Danielle presented examples including:
- The Olympics
- Disney Princesses (or, more correclt, Girl Empowerment in the Workplace)
Original data is very valuable to news organizations. Go Fish finds topics and delivers tangential content that gets valuable backlinks and puts a company’s name out as a bit of an authority.
Here’s a look at how:
Start with the end in mind. What will the resource produced look like? Maps are great. We all want to see how our local area measures up. But other graphic representations are valuable too.
Research timely topics. What’s hot? What’s happening in three months or six months? Mine pop culture and cult status areas. Research Buzzsome, Statistica, Google News and Reddit. Ask yourself how you can improve on or find other newsworthy angles on what is being covered.
Go Fish Digital has produced content including What’s the Most Popular Cocktail in your State?
Go Fish needs a runway – six weeks on production, six weeks on promotion – but these are carefully thought out, insightful, enticing, and well promoted. I especially like the personal approach they take with journalists. No batch and blast here. They’ll offer exclusives to big fish, know the reporter’s beat and offer regional insights.
It’s not for everyone, but Danielle says that they have clients who try for four a year and some who go for four a quarter.
The value of original news today has never been higher. Go Fish has my attention.
Breakout Session: Christina Noel, Founder and CEO, Arc Benders. “Scrappy Marketing: One Entrepreneurial Marketing & Sales Strategist’s Guide to Cutting through the Clutter.”
Christina Noel wears her heart on her tinseled sleeve. She’s an infectious person who appears every bit the Subaru driver (lover) she is.
For companies with a cause, see Christina. She shares your DNA. Christina has spent her career with companies that want to make a difference and who find the capacity to make those differences, sometimes in the smallest process changes … sometimes by thinking big and making a change elsewhere in the world … and sometimes by listening to customers and following suggestions.
A key thread to her presentation is the intertwining of commitment and community. Really dedicated audiences will make your case for you – they will advocate for you, inform others of your good works or products, and even provide you suggestions for product improvement and product lines. She talked about how Brandless.com developed a pet line based upon customer feedback and created a body products line that is gluten free on the outside.
Her presentation included focusing on challenges to solve via point solutions. For example, Facebook ads targeted to zip codes, marketing a school by reaching out to parents of enrolled students, and getting attention for B-Corps through a party, rather than through traditional means.
Her site features changemaker stories that are worth the visit if you’re seeking inspiration.

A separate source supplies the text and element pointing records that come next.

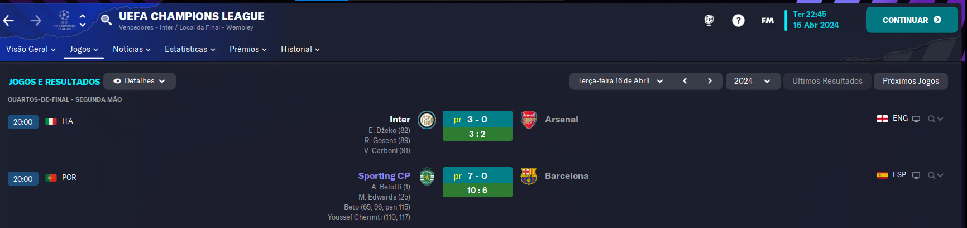Click the Barcelona club crest
The image size is (967, 228).
[x=529, y=176]
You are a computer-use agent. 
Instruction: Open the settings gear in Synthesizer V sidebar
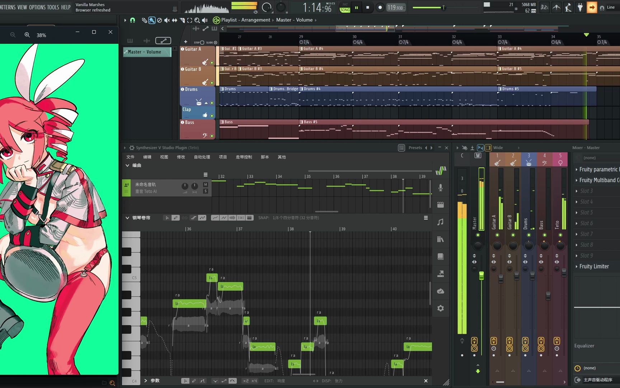coord(441,308)
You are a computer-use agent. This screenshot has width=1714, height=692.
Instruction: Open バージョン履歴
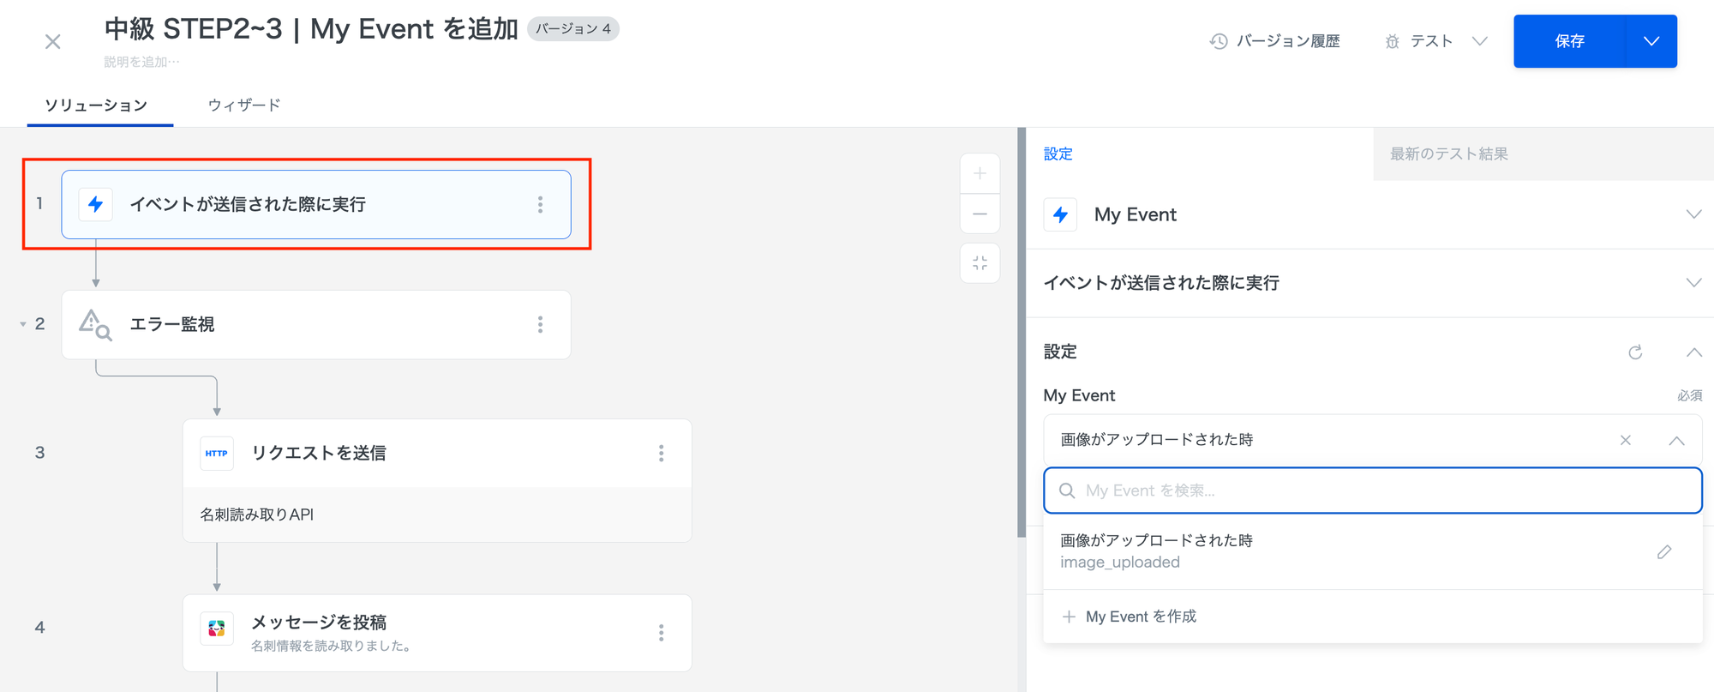pos(1275,41)
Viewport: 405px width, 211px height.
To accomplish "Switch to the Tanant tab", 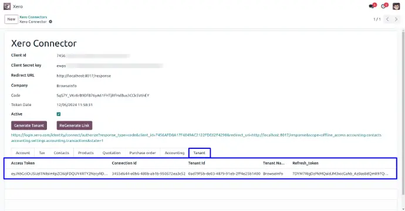I will pyautogui.click(x=200, y=153).
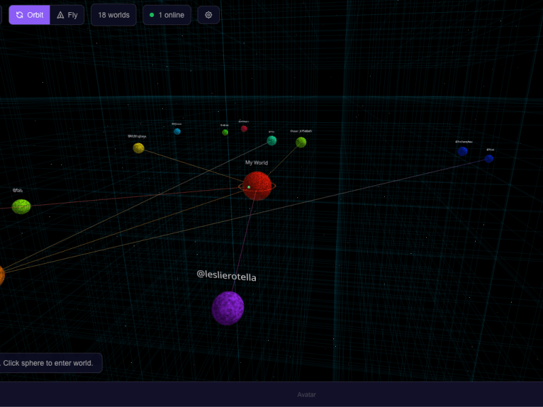Select the small red sphere at top
The width and height of the screenshot is (543, 407).
pos(244,128)
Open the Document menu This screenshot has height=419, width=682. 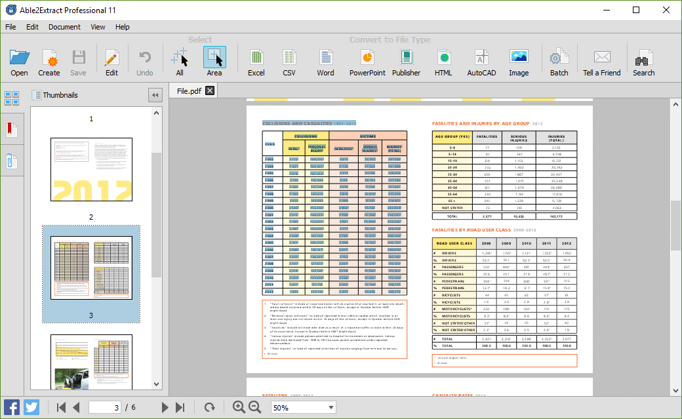pos(64,27)
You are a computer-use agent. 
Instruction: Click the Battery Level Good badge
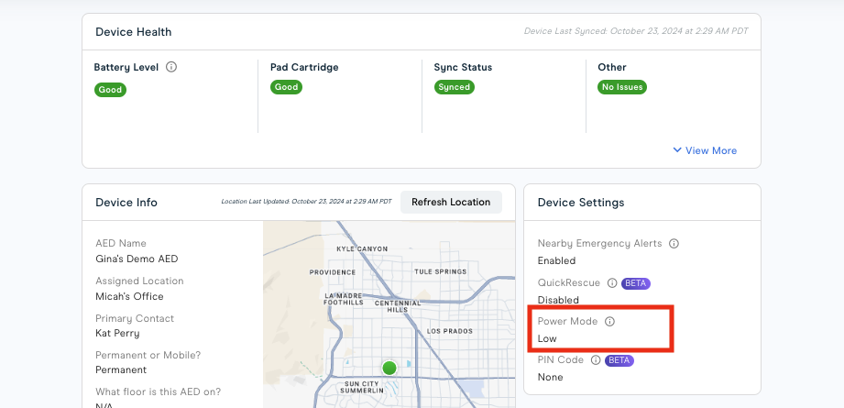coord(110,90)
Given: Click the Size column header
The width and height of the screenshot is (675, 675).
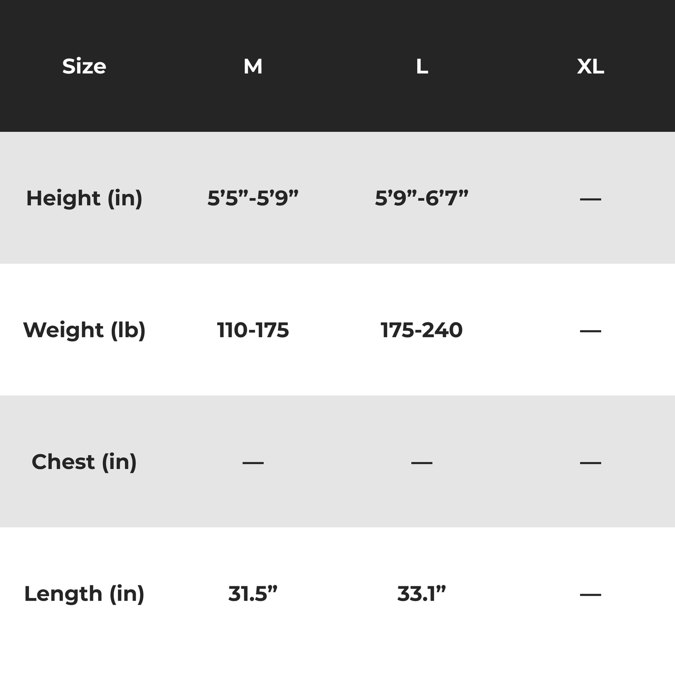Looking at the screenshot, I should coord(84,66).
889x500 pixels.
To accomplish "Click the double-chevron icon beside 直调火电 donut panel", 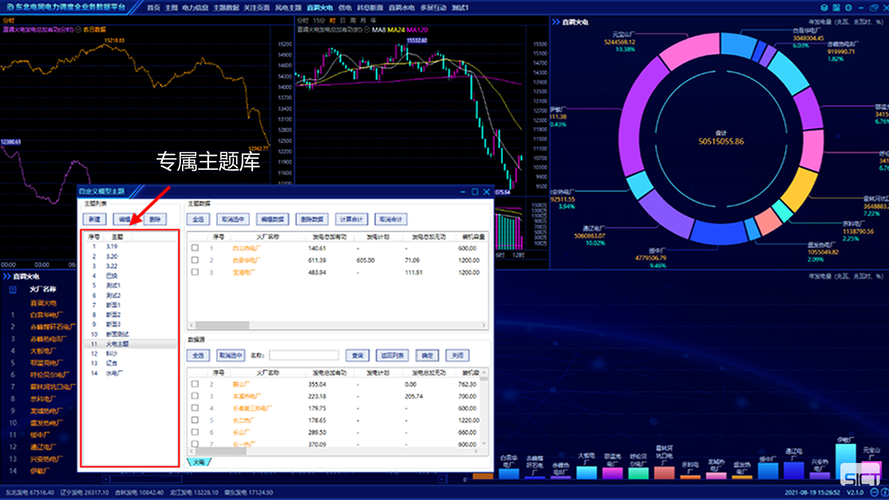I will click(x=556, y=22).
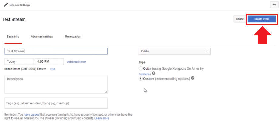Select the Quick type radio button
Screen dimensions: 280x125
[x=140, y=68]
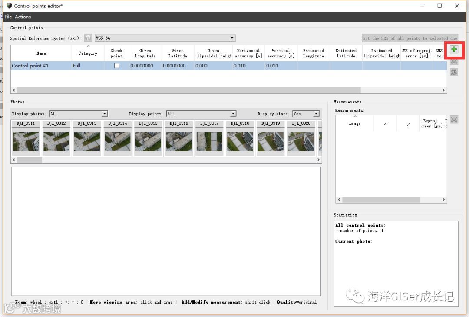Viewport: 469px width, 317px height.
Task: Add a new control point with green plus
Action: [x=454, y=50]
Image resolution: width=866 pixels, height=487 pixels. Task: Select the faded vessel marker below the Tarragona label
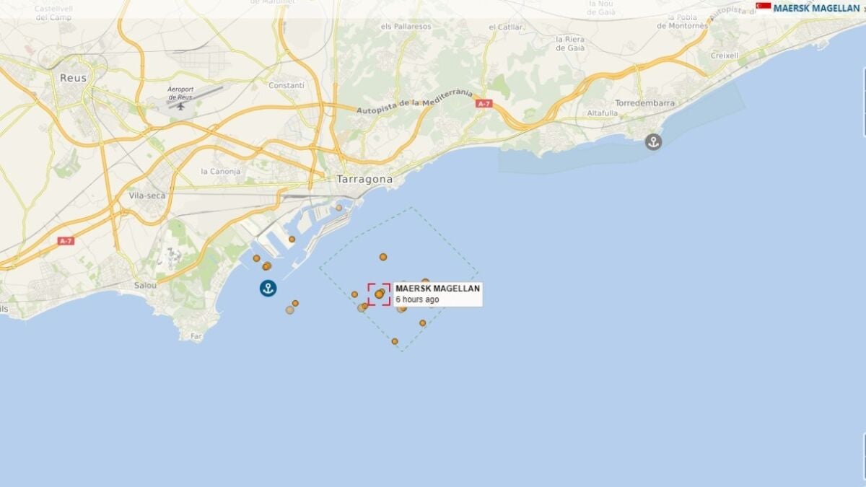pos(338,208)
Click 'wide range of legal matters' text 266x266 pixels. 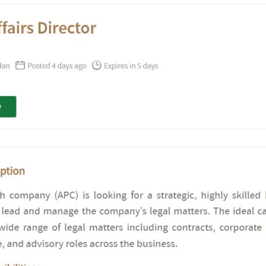tap(61, 228)
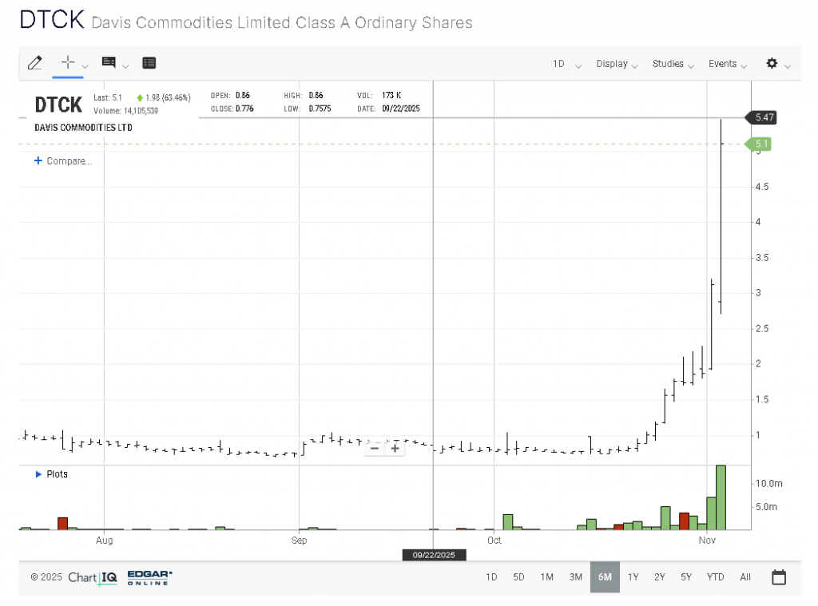Screen dimensions: 818x606
Task: Click the info tooltip comment icon
Action: [x=109, y=63]
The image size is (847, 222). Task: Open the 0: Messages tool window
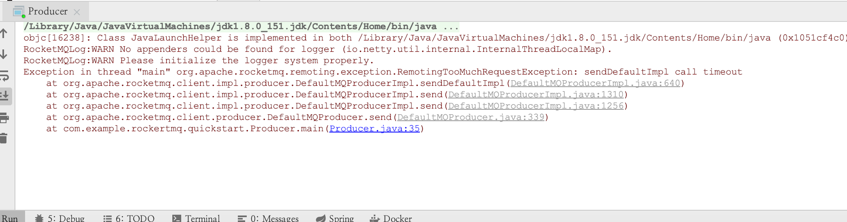point(269,218)
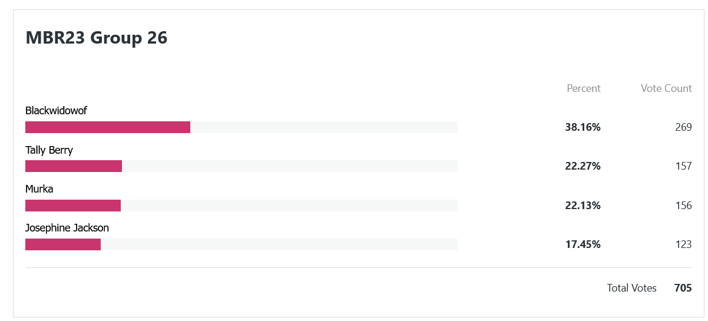Click the Percent column header

click(584, 88)
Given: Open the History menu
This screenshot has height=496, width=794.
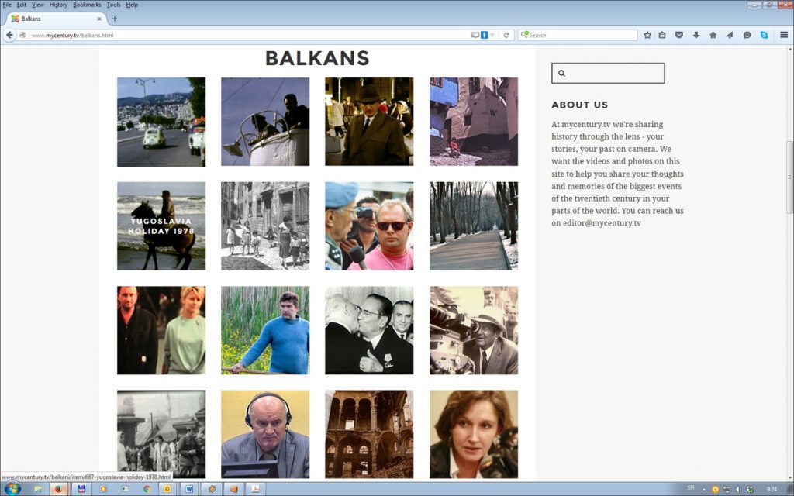Looking at the screenshot, I should coord(58,5).
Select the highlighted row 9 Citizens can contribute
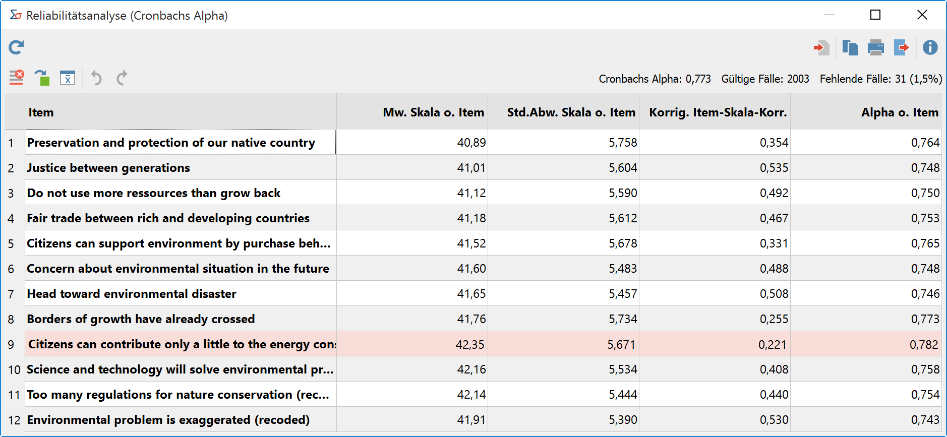 [474, 344]
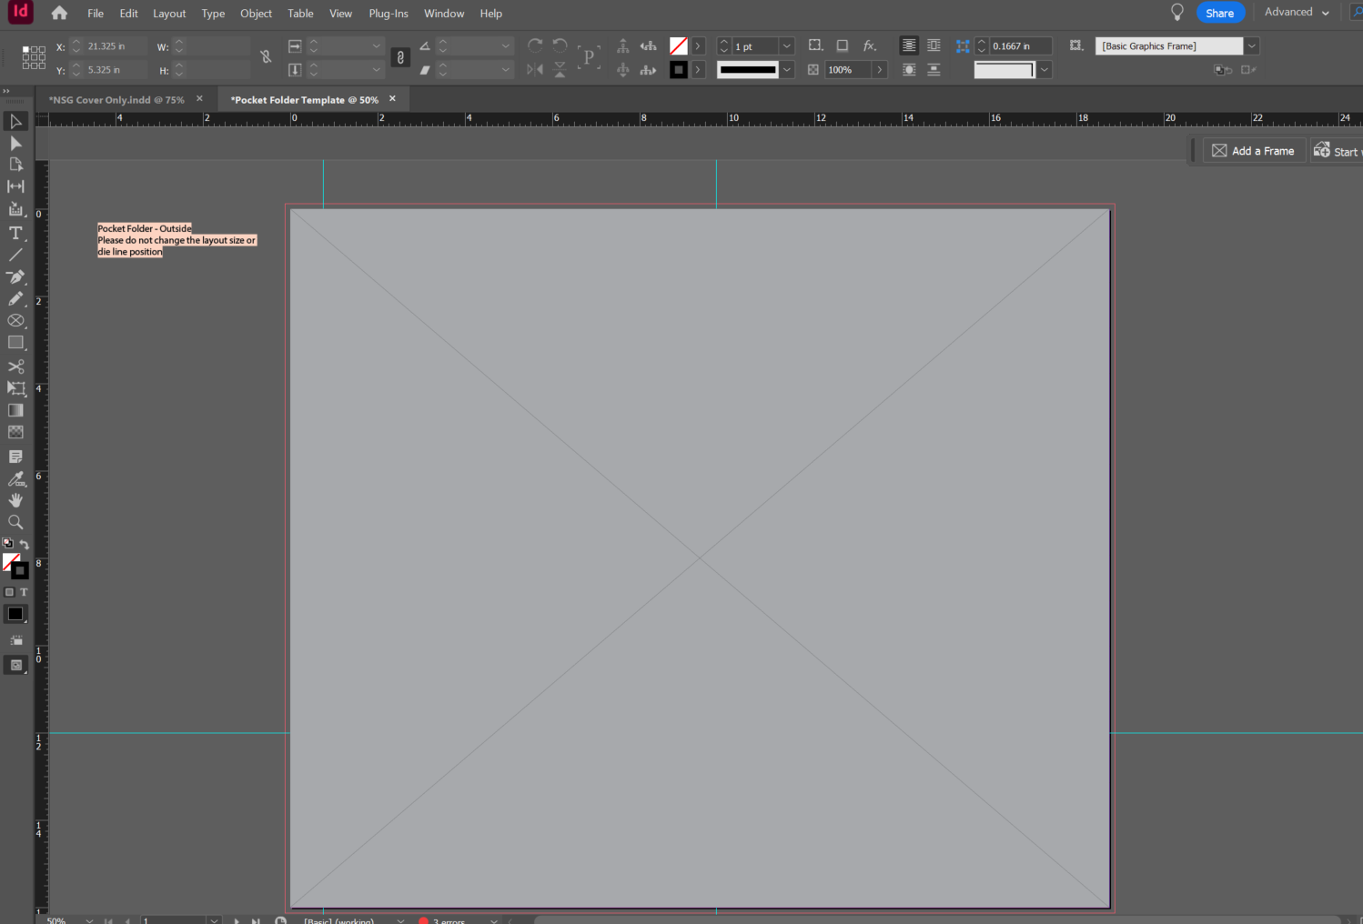Switch to the NSG Cover Only.indd tab
This screenshot has height=924, width=1363.
(118, 99)
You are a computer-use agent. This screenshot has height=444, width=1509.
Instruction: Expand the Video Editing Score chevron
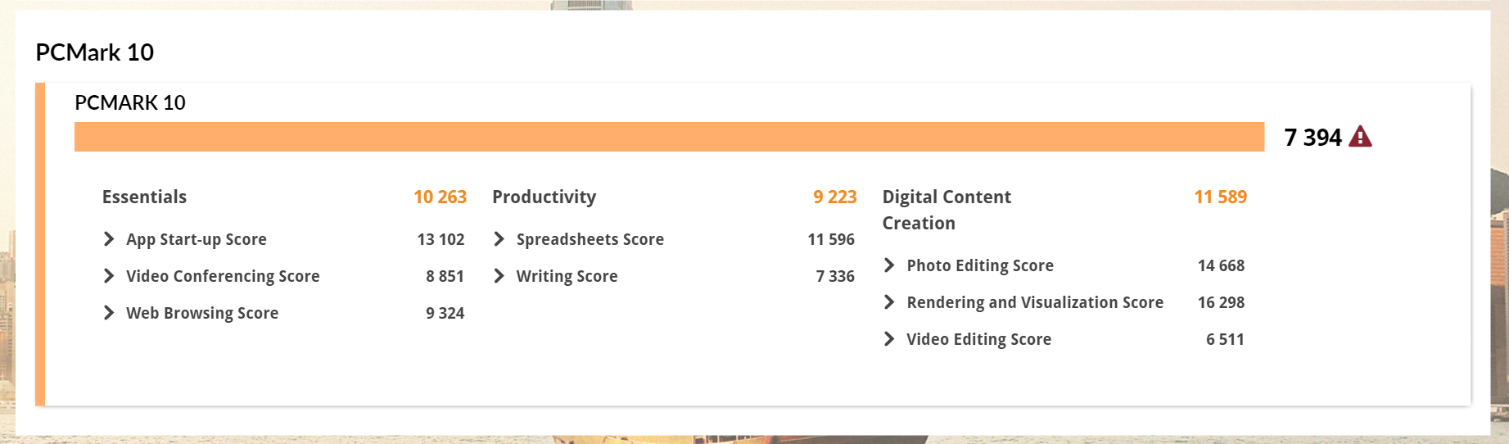[889, 338]
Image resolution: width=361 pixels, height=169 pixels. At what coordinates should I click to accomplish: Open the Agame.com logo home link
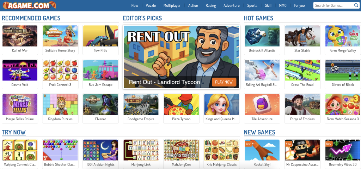pyautogui.click(x=30, y=5)

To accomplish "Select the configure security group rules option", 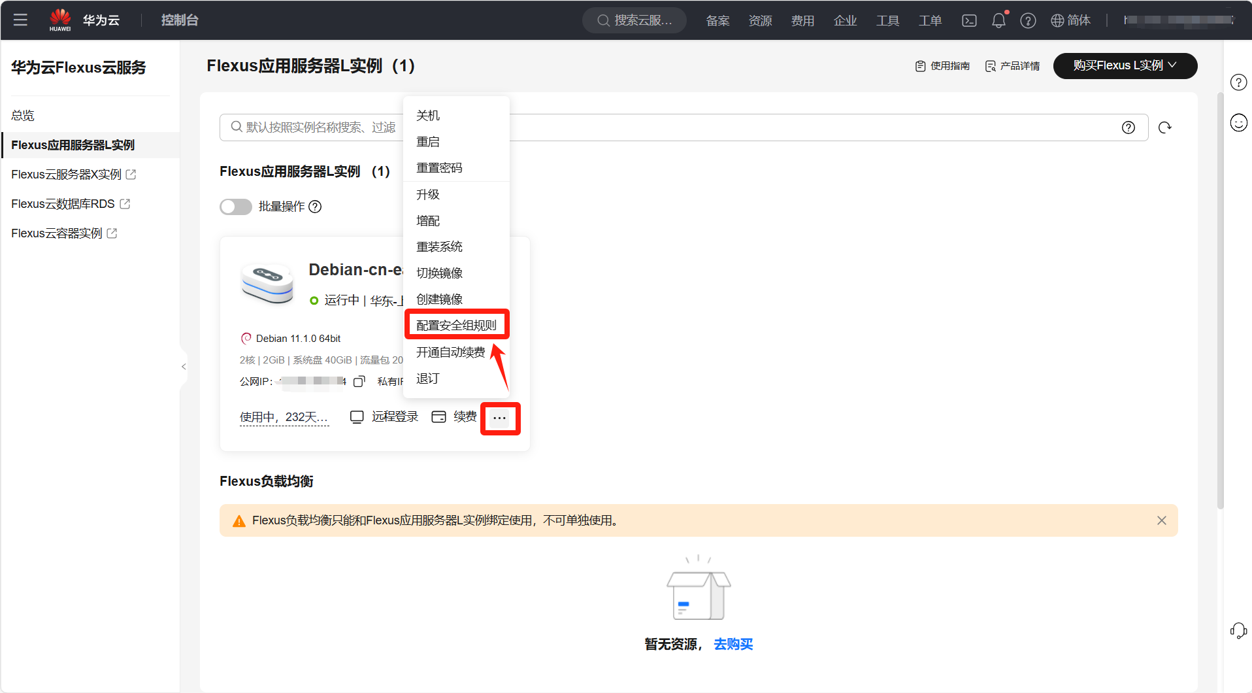I will 456,325.
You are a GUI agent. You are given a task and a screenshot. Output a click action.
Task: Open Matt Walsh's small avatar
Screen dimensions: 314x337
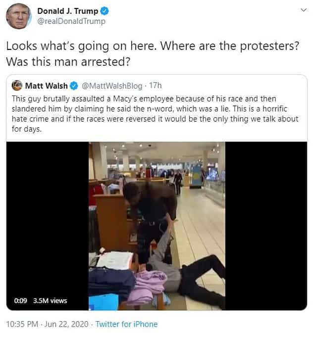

The conference ended with a roundtable keynote. This Q&A included four members of the Raleigh area who are active in the community:
- Mary Ann Baldwin, Holt Brothers, Inc and the Holt Brothers Foundation
- Sophia Hitchcock, SOMO Studios
- Doug Warf, MDO Holdings
- Nick Neptune, Transfer Co. Food Hall and The Assembly
Moderator Evan Carroll lead the discussion. Mary Ann relayed a cautionary tale on the power of social media. Turns out a post of her dog peeing on the NC legislature steps proved all too viral and newsworthy.
But perhaps the most interesting part of the discussion was the question to the panelists of what trends that they felt would be affecting the Raleigh area.
- Collaborators and Connectors – shared workspaces
- Personalizing and targeting marketing without stalking
- Having multiple points of intersection for people. Creating gathering spaces for experiences and opportunity
- Cause marketing and the impact of our current unusual political environment
- Social media changing to handle personal data better
- The impact of live streaming on the political and government arenas
- Augmented reality becoming more a part of our every day
Next year, I hope to volunteer again. I hope High Five Conference gets plenty of actionable feedback from attendees. Make sure you complete the survey when you receive it!